Counselling after a miscarriage
The Miscarriage Association does not provide a counselling service, but we know how helpful professional counselling can be.
A good counsellor can help you understand more about yourself and find strategies to help you cope. Having some space and time to speak openly about how you feel without judgement or criticism can make a huge difference too.
Julia Bueno is an experienced UKCP registered counsellor and psychotherapist who has a particular interest in working with women who have struggled with fertility or suffered a loss during pregnancy.
We spoke to her about counselling after pregnancy loss.
Finding a counsellor
You may be able to access counselling through:
- your GP,
- your hospital,
- a self-referral programme like IAPT (Improving Access to Psychological Services),
- a charity (for example CRUSE, your local Mind or a local pregnancy loss support service),
- a specialist counselling charity, like Petals, the pregnancy and baby loss counselling charity
- your place of work or study, or
- a private counsellor.
If you miscarried in hospital, ask what support is available there – possibly at the early pregnancy unit (EPU) or via a perinatal bereavement team. This kind of specialist support may have a waiting list, but staff will be more experienced in pregnancy loss.
Your GP may also refer you to counselling, although this may not be to a specialist in pregnancy loss. Sadly, there are often waiting lists for counselling via the NHS and many people end up looking for help privately.
If you are seeking a counsellor privately, make sure anyone you choose is professionally accredited. The UK Council for Psychotherapy (UKCP) or the British Association for Counselling and Psychotherapy (BACP) are the two main professional bodies which list qualified, accredited counsellors, but there are others. This means you can be sure they have been properly trained and if things go wrong you have a professional complaints procedure.
You may find counsellors offering low-cost counselling. It’s always worth asking, even if they don’t advertise this. There are some low-cost services that you may find online, and some are attached to training organisations. This means working with a counsellor who is still in training (although they may be almost fully trained).
Most counselling is face to face, but you will find some counsellors who offer their services online or over the phone.
Working with a counsellor
Research suggests that it doesn’t really matter what type of counselling you choose. It’s more important that you trust and respect your counsellor and that you feel there is a good ‘fit’ between you.
While it can help to find someone with experience of working with pregnancy loss, it shouldn’t be essential. Any good counsellor should be able to help you.
If you feel that they don’t ‘get it’, tell them and explain why. Every miscarriage is unique, and they might need help to understand your experience and needs.
It may be that your counsellor hasn’t got experience in working with pregnancy loss, but can work very well with other difficult feelings like anxiety, low mood or intrusive thoughts.
If you really don’t feel comfortable, even after explaining things, it’s best to end the sessions and find someone else. This can take courage but it’s worth it.

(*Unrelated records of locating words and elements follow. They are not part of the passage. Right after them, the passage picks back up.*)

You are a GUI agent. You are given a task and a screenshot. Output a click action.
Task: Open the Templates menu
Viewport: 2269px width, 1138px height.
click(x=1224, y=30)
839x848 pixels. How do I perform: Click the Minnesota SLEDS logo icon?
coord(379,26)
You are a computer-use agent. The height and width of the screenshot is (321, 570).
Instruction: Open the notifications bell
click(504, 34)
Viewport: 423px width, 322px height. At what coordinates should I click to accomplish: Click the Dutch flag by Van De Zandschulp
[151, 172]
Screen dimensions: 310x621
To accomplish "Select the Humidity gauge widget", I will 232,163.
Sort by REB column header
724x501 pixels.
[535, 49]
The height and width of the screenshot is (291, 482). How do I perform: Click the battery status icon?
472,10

If you are seeking counselling on relationship and/or sexual problems, try Relate – a long-established organisation with local branches. Their services are fee-paying, possibly on a sliding scale.
If you are looking for counselling related to fertility investigations or treatment, you could try these options.
- The British Infertility Counselling Association. All counsellors have specialised training in issues relating to fertility problems, including pregnancy loss. NHS referrals may be free or fee-paying; private referrals will be fee-paying.
- If you are seeking fertility counselling in a Jewish context, try Chana, which works with people across the community.
Other support services
You can find information about the support services offered by the Miscarriage Association on our ‘How we can help’ page.
If you are seeking support from an Islamic perspective, you might like to know about the Muslim Bereavement Support Service, which offers free and confidential face-to-face and telephone support.